WHAT IS NEEDED:
Where in the material does the word "will" appear? Copy each line that has it.

══════════════════════════════

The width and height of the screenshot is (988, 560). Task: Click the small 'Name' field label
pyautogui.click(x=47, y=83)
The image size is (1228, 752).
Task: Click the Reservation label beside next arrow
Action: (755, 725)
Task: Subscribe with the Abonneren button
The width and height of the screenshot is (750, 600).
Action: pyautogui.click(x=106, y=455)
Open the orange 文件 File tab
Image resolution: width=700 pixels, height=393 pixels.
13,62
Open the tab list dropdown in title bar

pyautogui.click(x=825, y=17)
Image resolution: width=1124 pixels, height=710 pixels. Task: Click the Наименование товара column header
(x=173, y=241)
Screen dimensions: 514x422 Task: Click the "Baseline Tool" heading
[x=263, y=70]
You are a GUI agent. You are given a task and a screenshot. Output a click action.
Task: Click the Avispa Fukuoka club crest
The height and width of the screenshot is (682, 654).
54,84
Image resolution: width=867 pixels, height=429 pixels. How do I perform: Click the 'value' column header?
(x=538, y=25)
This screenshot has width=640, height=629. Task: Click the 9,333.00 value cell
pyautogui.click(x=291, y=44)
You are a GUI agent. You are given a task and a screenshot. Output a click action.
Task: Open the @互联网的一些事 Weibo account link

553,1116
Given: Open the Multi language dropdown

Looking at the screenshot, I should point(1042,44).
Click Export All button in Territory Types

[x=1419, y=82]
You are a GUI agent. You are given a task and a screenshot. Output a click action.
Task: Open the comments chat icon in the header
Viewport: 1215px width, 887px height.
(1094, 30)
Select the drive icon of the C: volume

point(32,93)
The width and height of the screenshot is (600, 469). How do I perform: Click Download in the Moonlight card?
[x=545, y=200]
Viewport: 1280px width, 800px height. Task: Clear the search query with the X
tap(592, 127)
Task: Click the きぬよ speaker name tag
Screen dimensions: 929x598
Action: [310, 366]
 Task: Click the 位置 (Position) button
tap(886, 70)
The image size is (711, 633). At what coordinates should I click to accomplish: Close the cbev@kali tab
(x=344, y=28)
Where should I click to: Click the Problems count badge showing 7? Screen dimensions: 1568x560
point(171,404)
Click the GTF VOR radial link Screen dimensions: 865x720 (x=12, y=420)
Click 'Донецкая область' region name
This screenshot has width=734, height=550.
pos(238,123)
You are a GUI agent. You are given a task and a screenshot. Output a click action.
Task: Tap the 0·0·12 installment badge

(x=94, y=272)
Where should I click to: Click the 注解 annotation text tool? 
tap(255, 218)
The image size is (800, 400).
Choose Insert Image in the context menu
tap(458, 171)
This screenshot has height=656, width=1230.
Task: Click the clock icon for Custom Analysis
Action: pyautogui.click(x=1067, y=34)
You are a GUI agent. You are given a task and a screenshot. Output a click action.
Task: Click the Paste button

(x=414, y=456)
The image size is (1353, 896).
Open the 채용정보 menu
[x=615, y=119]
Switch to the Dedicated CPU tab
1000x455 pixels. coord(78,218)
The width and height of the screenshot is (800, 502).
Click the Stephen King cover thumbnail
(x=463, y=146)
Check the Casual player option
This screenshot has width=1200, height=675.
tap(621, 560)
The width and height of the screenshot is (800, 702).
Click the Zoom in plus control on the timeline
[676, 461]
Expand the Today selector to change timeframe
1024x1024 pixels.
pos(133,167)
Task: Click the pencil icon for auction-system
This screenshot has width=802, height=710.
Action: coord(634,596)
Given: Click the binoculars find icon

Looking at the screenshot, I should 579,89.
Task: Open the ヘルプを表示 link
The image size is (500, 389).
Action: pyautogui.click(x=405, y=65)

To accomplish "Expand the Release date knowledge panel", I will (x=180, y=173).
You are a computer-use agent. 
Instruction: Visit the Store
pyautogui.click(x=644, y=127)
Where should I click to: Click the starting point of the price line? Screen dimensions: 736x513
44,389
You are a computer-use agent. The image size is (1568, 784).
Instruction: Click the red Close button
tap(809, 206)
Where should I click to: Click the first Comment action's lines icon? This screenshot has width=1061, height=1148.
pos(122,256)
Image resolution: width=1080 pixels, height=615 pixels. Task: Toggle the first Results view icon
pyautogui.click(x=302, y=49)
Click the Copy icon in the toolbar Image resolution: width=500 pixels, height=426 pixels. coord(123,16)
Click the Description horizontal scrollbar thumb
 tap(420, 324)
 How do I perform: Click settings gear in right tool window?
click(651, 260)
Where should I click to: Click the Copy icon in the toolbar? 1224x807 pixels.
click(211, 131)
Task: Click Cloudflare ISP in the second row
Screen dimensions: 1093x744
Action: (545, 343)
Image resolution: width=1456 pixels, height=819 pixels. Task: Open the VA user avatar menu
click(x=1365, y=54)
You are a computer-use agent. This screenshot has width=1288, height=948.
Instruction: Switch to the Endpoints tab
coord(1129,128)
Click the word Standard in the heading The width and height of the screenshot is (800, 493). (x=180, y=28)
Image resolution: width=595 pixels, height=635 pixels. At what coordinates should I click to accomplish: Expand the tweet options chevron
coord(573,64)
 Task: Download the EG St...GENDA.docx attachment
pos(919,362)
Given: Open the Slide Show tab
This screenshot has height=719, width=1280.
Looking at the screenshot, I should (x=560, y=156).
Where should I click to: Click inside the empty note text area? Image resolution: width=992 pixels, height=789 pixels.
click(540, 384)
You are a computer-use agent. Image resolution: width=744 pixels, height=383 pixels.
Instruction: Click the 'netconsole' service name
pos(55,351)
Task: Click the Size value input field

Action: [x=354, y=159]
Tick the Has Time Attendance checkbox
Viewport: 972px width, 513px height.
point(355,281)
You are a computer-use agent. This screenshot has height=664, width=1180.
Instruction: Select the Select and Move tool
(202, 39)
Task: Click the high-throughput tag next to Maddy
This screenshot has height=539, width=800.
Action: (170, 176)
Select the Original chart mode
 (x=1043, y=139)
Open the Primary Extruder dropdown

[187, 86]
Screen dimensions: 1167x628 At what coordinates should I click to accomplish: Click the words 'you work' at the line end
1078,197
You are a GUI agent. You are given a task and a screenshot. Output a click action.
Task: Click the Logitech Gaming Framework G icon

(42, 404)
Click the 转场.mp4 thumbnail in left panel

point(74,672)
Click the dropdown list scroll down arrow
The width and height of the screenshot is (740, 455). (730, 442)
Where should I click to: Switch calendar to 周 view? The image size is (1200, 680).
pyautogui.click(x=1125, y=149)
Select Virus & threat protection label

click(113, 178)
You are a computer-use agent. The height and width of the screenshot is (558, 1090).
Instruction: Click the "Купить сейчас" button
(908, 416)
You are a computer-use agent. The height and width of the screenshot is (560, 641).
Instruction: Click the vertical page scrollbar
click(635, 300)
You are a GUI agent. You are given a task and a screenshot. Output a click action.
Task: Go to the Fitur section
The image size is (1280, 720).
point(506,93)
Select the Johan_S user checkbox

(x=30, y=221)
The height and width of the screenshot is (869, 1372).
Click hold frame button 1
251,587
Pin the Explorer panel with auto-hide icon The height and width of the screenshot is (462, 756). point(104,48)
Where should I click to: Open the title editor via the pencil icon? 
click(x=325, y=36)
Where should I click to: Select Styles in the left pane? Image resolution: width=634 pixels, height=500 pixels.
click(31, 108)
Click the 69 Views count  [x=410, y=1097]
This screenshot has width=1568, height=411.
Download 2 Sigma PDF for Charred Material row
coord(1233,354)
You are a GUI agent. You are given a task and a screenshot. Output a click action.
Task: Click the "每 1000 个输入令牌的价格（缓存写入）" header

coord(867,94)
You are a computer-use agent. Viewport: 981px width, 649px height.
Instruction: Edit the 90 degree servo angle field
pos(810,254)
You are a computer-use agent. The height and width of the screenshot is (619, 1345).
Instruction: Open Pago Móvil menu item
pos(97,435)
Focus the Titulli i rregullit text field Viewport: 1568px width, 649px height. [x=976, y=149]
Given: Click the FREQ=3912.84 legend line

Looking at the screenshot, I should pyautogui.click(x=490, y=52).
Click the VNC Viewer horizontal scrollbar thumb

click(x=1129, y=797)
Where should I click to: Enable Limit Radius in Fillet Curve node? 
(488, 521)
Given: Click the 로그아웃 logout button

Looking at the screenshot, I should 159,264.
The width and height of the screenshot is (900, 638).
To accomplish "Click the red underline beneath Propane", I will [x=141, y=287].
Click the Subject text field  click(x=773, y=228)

══════════════════════════════

REPLY:
To accomplish "Expand the Release date knowledge panel", I will (x=180, y=173).
To accomplish "Click the red underline beneath Propane", I will [x=141, y=287].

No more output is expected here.